Beginning with the line that holds "Image resolution: width=1200", write out each line exactly as it stands until the end of the data, and include no pictures.

──────── THE INPUT ────────

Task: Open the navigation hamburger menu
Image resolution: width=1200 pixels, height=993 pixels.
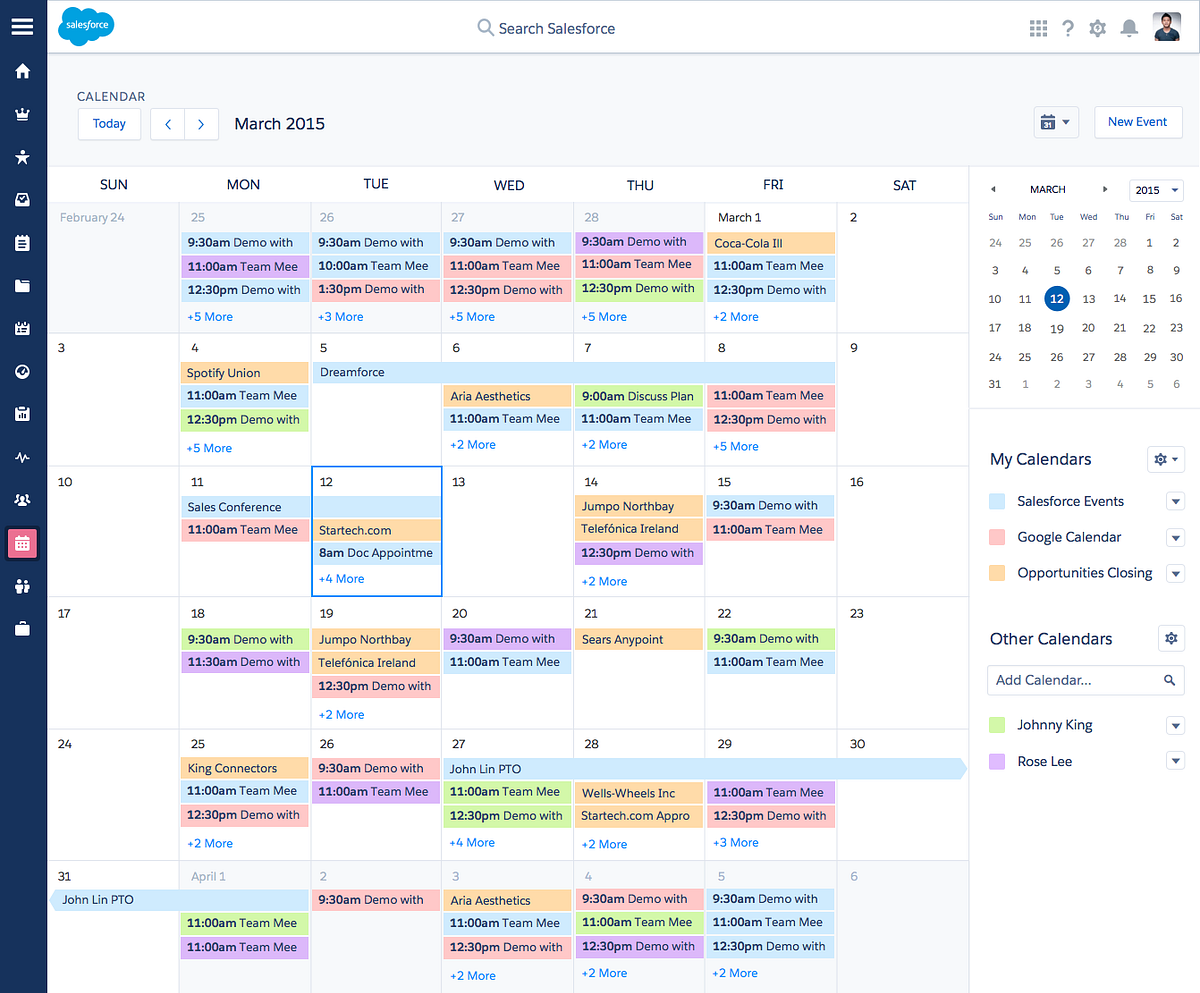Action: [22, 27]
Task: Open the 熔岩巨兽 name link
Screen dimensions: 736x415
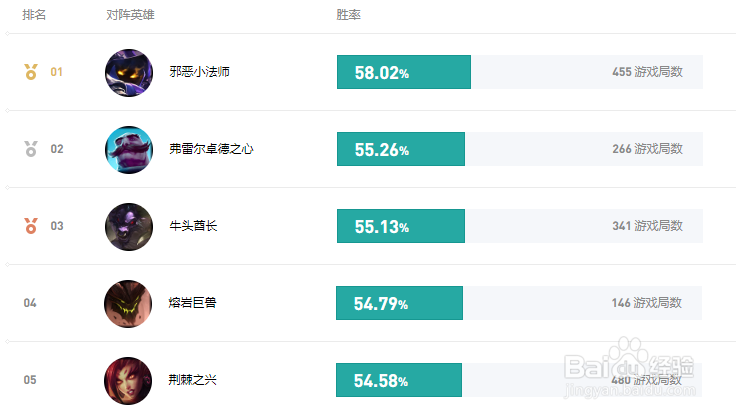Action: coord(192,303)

────────

REPLY TO THE EXERCISE:
Image resolution: width=1200 pixels, height=993 pixels.
Action: [22, 27]
Task: Open the 熔岩巨兽 name link
Screen dimensions: 736x415
Action: coord(192,303)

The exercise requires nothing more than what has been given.